Chinese Culture: Tai Chi 太极拳
One should not stay still too long, nor should one exhaust oneself by trying to perform impossible tasks. One should learn how to exercise from nature by observing the fact that flowing water never stagnates and a busy door with active hinges never rusts or rots. Why? Because they exercise themselves perpetually and are almost always moving. (Sun Simiao [Sun Ssu-mo] AD 581-682)
Thousands of mostly older people begin their day with a session of taichi (taijiquan) or qigong (exercise to channel qi or energy) in Beijing's parks and other open spaces.

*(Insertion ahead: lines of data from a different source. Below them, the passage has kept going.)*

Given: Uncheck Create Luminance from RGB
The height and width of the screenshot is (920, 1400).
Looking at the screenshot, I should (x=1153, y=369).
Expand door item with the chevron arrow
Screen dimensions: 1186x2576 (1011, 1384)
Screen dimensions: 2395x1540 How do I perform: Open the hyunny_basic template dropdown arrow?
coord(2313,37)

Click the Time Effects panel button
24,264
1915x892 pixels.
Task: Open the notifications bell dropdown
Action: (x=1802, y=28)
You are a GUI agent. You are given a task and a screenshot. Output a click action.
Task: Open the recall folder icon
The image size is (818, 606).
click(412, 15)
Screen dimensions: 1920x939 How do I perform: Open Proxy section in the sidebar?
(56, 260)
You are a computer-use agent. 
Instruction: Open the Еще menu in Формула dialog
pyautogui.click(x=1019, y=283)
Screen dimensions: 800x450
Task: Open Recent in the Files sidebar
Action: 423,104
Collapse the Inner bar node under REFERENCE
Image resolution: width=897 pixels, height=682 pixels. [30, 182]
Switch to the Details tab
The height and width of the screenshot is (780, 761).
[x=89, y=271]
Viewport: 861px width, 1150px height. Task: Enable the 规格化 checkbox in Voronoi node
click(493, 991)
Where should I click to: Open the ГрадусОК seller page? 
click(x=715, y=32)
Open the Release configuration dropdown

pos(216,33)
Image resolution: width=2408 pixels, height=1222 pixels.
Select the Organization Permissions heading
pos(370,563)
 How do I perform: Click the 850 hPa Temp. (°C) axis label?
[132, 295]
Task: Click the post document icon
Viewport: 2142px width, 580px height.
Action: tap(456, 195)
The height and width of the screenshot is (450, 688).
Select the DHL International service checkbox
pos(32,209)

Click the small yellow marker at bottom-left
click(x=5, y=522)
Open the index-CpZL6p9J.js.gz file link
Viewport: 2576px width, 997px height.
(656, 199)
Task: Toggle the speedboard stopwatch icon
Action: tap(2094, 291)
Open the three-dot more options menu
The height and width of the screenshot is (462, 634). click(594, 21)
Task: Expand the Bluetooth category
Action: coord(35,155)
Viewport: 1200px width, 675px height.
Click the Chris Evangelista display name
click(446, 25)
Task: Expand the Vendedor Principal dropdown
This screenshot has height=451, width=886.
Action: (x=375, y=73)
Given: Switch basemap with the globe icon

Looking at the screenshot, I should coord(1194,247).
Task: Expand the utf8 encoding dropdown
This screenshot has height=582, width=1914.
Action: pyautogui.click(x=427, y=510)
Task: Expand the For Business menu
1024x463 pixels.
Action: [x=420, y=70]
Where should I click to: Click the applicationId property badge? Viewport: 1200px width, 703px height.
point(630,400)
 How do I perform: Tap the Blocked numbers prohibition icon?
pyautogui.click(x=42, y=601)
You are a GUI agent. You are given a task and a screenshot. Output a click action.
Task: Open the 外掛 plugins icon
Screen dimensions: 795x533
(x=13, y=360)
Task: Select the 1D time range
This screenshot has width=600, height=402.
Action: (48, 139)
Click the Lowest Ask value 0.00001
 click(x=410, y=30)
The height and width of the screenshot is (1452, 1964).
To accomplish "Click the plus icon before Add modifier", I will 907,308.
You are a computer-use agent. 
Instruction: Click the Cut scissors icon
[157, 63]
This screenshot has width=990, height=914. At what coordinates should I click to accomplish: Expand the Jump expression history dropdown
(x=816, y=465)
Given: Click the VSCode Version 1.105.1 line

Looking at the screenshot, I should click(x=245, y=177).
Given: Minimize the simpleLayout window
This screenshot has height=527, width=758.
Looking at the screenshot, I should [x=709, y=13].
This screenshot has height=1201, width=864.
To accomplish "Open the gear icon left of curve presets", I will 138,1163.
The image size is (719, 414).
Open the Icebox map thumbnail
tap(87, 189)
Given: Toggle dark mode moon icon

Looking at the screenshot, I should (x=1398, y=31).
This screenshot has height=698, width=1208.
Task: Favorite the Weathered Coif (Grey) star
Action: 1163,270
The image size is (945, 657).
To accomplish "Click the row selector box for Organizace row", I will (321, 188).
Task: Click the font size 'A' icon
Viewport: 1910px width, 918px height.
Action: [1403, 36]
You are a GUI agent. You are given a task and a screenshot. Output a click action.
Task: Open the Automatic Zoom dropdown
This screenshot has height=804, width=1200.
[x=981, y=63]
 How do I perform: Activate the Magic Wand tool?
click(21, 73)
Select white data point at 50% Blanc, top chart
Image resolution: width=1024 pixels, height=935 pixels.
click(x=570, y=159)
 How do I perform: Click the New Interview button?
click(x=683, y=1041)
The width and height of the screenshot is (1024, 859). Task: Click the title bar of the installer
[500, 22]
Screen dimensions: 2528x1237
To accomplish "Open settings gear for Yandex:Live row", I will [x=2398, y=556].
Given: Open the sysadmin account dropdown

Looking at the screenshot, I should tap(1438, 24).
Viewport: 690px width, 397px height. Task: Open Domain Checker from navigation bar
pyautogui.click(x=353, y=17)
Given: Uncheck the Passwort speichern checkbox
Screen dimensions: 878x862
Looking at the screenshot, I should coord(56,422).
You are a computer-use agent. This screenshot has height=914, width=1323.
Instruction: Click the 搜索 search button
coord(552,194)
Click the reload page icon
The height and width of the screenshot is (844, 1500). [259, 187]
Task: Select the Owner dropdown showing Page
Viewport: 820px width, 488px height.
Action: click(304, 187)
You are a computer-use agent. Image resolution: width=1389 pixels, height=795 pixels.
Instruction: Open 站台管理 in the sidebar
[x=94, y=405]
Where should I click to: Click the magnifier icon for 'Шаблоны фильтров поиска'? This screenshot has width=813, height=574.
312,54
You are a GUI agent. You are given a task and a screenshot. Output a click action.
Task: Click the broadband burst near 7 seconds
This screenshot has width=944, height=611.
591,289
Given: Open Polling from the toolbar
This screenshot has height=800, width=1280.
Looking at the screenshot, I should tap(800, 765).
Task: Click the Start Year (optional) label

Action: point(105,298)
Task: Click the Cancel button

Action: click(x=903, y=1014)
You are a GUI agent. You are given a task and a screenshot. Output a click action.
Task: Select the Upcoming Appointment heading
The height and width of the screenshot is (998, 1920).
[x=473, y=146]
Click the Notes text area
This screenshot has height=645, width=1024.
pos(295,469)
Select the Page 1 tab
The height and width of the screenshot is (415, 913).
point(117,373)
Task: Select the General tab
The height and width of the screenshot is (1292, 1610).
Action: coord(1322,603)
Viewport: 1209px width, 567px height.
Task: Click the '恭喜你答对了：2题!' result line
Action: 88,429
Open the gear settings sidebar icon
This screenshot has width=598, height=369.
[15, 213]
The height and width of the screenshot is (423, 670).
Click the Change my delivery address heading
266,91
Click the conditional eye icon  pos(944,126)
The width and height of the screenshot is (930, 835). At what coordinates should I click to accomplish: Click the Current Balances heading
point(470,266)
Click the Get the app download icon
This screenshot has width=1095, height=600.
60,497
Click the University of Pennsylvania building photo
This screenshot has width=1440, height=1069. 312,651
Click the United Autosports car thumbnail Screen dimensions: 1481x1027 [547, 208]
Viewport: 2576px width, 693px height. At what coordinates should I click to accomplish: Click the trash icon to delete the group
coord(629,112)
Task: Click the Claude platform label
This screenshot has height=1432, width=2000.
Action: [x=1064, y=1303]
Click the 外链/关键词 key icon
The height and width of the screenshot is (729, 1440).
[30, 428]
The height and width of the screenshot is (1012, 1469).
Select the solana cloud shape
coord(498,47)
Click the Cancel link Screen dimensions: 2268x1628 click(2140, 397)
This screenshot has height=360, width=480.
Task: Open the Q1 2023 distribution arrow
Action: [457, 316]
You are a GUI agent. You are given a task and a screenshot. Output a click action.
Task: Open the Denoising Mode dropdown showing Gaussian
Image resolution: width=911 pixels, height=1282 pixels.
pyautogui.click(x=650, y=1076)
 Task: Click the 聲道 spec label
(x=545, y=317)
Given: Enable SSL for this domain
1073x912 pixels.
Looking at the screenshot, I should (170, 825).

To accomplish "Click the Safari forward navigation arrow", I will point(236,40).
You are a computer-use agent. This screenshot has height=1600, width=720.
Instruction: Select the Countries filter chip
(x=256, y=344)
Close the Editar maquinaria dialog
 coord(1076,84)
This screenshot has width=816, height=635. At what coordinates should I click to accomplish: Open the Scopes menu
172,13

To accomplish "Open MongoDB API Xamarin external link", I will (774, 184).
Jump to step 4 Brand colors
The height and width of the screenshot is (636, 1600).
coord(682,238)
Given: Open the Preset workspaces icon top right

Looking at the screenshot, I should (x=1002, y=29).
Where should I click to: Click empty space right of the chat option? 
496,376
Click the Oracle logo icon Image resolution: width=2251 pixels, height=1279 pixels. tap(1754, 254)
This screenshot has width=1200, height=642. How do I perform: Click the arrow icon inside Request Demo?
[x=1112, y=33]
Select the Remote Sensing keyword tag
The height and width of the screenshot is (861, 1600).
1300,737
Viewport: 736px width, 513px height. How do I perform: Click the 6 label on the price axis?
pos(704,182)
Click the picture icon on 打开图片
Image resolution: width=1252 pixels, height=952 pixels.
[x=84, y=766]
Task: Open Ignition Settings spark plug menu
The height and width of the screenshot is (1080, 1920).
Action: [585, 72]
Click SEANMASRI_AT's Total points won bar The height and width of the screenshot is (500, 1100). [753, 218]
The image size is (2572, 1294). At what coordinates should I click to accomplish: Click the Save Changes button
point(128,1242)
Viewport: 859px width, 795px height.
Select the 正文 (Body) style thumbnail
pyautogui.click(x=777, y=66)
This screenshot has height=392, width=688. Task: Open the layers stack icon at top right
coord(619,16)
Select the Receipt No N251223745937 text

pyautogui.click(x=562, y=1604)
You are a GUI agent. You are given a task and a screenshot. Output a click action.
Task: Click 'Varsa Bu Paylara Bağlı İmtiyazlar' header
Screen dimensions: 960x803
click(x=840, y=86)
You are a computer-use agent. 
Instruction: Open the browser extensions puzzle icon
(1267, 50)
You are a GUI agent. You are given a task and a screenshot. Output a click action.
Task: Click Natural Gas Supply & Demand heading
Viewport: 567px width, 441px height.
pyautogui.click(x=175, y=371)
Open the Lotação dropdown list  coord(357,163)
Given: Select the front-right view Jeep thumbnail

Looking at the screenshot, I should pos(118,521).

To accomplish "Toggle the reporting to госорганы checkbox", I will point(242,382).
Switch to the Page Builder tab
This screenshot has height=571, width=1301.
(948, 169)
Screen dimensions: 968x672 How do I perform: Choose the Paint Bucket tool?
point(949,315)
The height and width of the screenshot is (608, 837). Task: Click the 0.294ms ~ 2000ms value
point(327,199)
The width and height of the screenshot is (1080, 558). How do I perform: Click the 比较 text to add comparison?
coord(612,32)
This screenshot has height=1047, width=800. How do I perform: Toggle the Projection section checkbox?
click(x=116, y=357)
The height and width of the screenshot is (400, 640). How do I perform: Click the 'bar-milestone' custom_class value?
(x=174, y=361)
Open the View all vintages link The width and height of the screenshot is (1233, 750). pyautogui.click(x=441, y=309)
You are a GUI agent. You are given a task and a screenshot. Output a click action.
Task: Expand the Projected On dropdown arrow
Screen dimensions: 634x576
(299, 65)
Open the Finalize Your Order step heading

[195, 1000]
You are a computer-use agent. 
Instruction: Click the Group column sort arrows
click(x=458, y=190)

taijiquan - which can translate as "boundless fist" or "supreme ultimate fist" is a soft-style martial art, with obscure historical roots, which became more formalized and widely practicised in 19th century China.
The poses in taichi would seem to be based on the natural and graceful movements of animals and birds.
The practice of this martial art aims to promote the circulation of "chi" or energy around the body, improve concentration, balance and calm the mind for meditation and reflection.
As a means of defence, taichi emphasizes re-directing violent blows aimed at the practitioner and thus tiring and finally subduing the opponent.
Where to practice Tai-chi in Beijing
Various Chinese tour companies also offer a tai chi morning workout in one of Beijing's parks where visitors can learn some of the basic moves.